If you’ve ever thought that the flanks of North Michigan Avenue couldn’t possibly support yet another skinny skyscraper, never underestimate the power of money and high-end design software.
Symmetry Development, out of New York, wants to build a 60-story mixed use building on the northeast corner of Wabash and Superior. The plot is currently the location of a couple of greystones converted to retail, and a small parking lot and heating plant that served Holy Name Cathedral across the street.
In an email message to his constituents, 42nd Ward Alderman Brendan Reilly says the new tower would be 725 feet tall, with 30,000 square feet of retail space, 216 hotel rooms, 120 time shares, 246 condominiums, and a 325-space parking garage.
It’s a project nearly double in size of the last one proposed for this location.
That was back in 2015, when the plan was for a mere 36 stores, with 140 hotel rooms, 154 apartments, and an equal number of parking spaces.
Two years ago we noted that building a skyscraper at this location involves some logistical difficulties.
First, the project depends on the demolition of 42 and 44-46 East Superior Street. These are two Chicago graystones built in 1891 that are “code orange” in Chicago zoning-speak. This means they have historical importance and you can’t go knocking them down without a lot of paperwork and maybe some public input.
Second, it also requires the use of the lot at 40 East Superior and the odd garage-looking building at 739 North Wabash Avenue. Holy Name Cathedral owns both of these. The lot is a parking lot for the people who live at Casa Jesús (750 North Rush Street), which now includes Archbishop Cupich. And the other building is the heating plant for Holy Name Cathedral (735 North State Street), which is a very large space and requires quite a lot of heating.

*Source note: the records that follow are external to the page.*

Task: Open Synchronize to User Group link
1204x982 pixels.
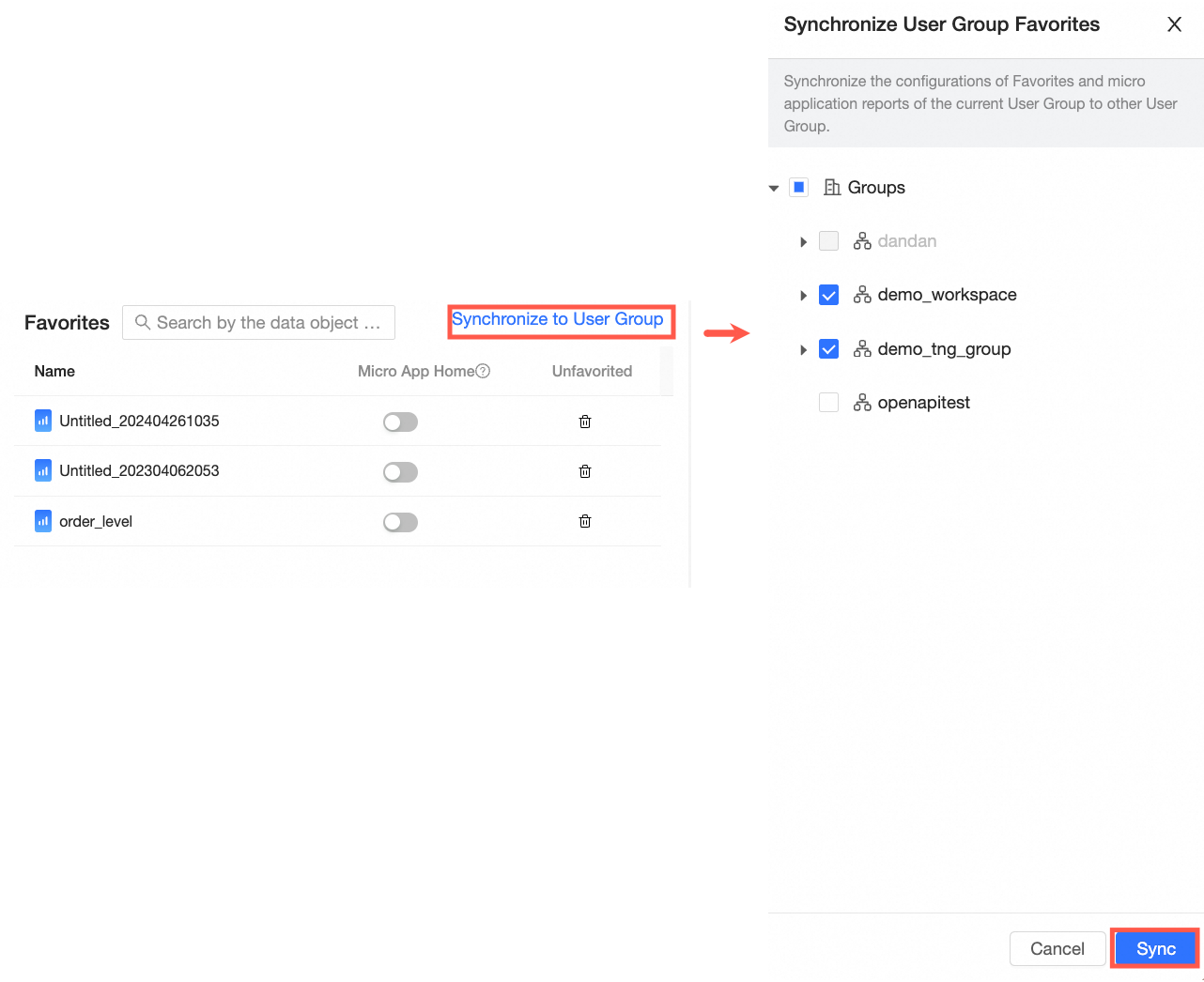Action: (558, 319)
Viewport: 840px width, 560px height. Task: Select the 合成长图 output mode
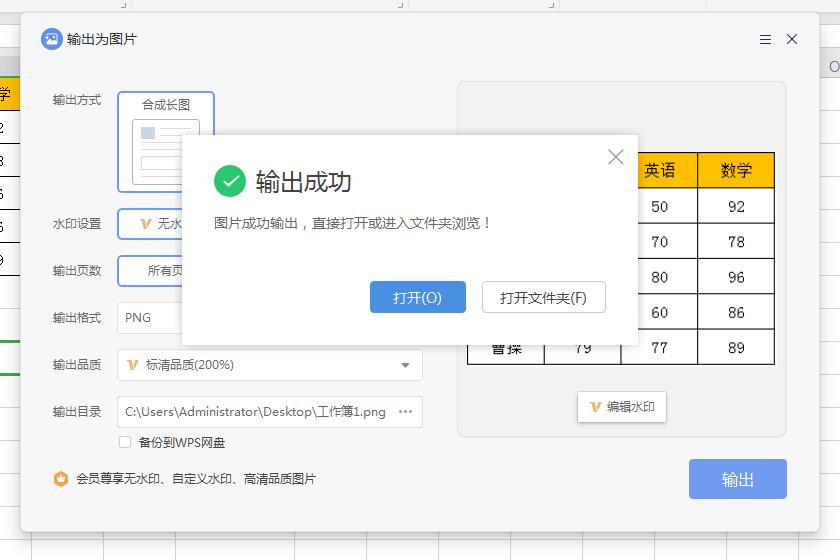tap(165, 140)
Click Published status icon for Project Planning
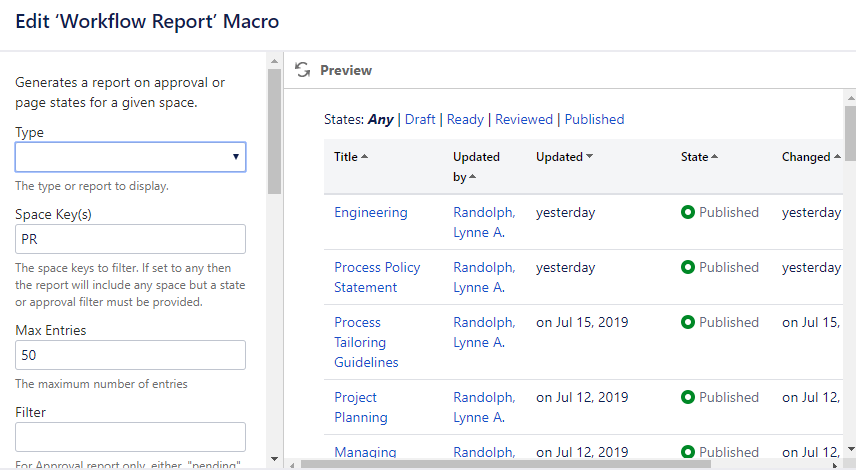856x472 pixels. click(688, 397)
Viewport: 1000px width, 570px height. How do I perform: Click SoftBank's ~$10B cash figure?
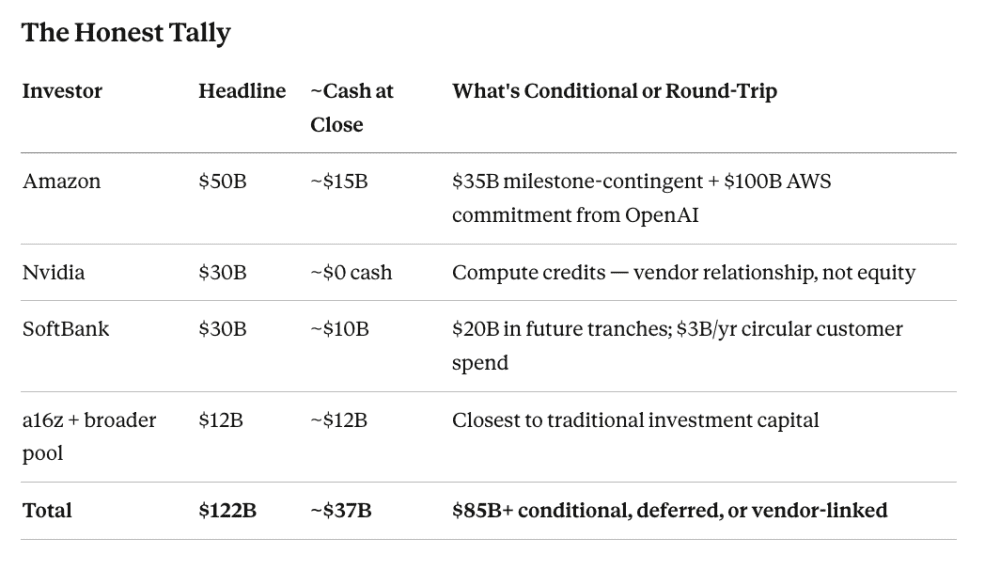[339, 329]
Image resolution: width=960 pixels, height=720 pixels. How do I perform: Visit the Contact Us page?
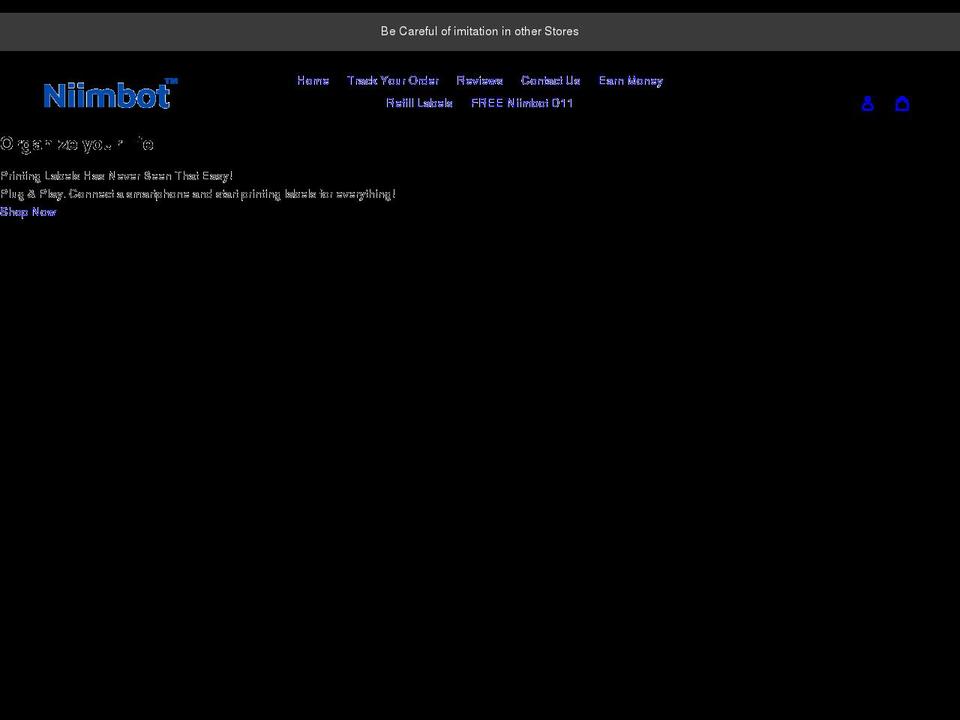click(x=550, y=80)
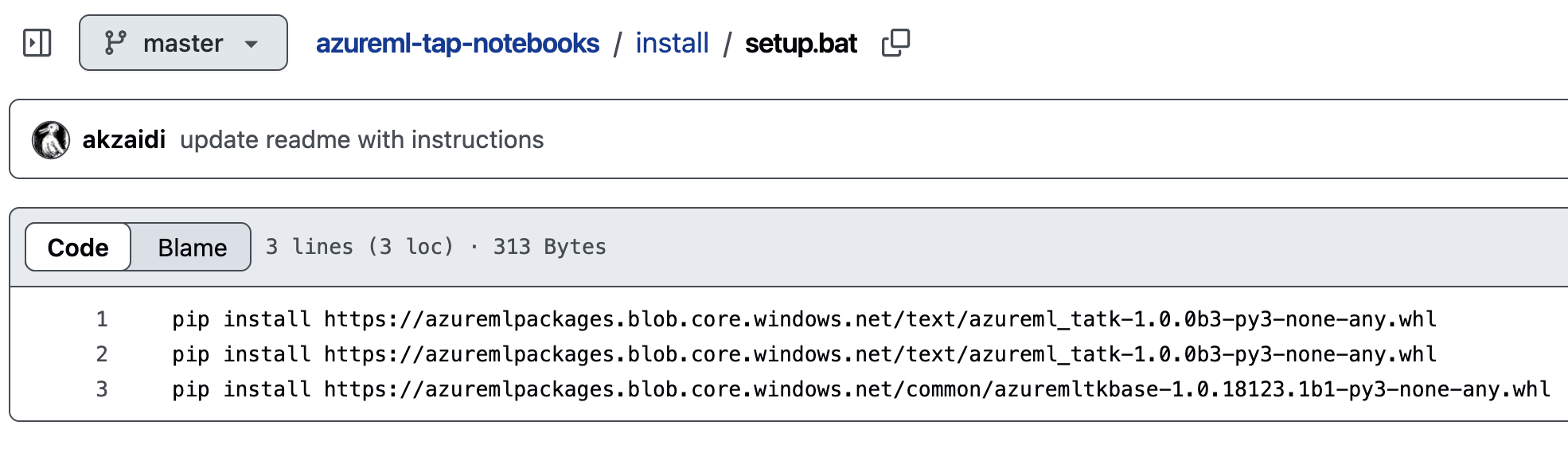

The Casa Jesús people could just park at the main Holy Name parking lot two blocks away. But moving the heating plant would be a lot trickier. The developers will have to work out something with the church and possibly the Archdiocese of Chicago to make that happen.
Crain’s Chicago Business notes that the developer bought the greystones in question last spring. And it isn’t beyond the realm of possibilities that it’s also got its hands on the Holy Name property next door. These days real estate discussions with Chicago’s Catholic churches seem to go something like this:
Developer: “Would you like to sell…”
Church: “Yes, please!”
Developer: “But you don’t know…”
Church: “Here’s the keys!”
Both Old Saint Patrick’s Church in the West Loop, and Assumption Church in River North are deep into the building phase of their recent real estate partnerships.
But in an area known for shopping, hotels, and office buildings, the NIMBY is strong. In 2014, plans for a hotel sammitch just feet away at 740 North Rush were killed by neighbors who had very strong traffic and parking concerns.
While the developer and its traffic consultant painted pictures of vehicular rainbows and unicorns, residents coughed “bullshit” into their sleeves because their personal experiences didn’t jibe with what was being fed to them.
The developer promised that his two hotels with zero parking would not cause taxis and valets to clog the streets with waiting vehicles. But a block away, the Peninsula Hotel is notorious for causing traffic jams that start on narrow East Superior Street and spread to adjacent blocks. After all, the hotel’s valets and doormen are being paid by the hotel guests, not the neighbors stuck behind a triple-parked cabbie trying to earn a living.
Neighbors not only scoffed, but laughed out loud when the developer and the local head of a major parking garage company told them that there was plenty of parking nearby for everyone. Residents shouted that they often have to go from garage to garage trying to find one that isn’t full. And they even went a step further — accusing the developer and the parking company of deliberately excluding a garage from their new building to further reduce the number of available parking spaces in the area in order to drive up rates.
This new skyscraper proposal should face fewer fireworks when it’s presented to the pubic next Monday (March 13th) at 6:00pm at the Sofitel Chicago. First, it’s got its own parking garage, so no one can claim collusion. Second, it has only a quarter of the hotel rooms as the 740 proposal. And third, it’s a corner lot, so the loading zone can be put what is currently a fairly sleepy block of Wabash.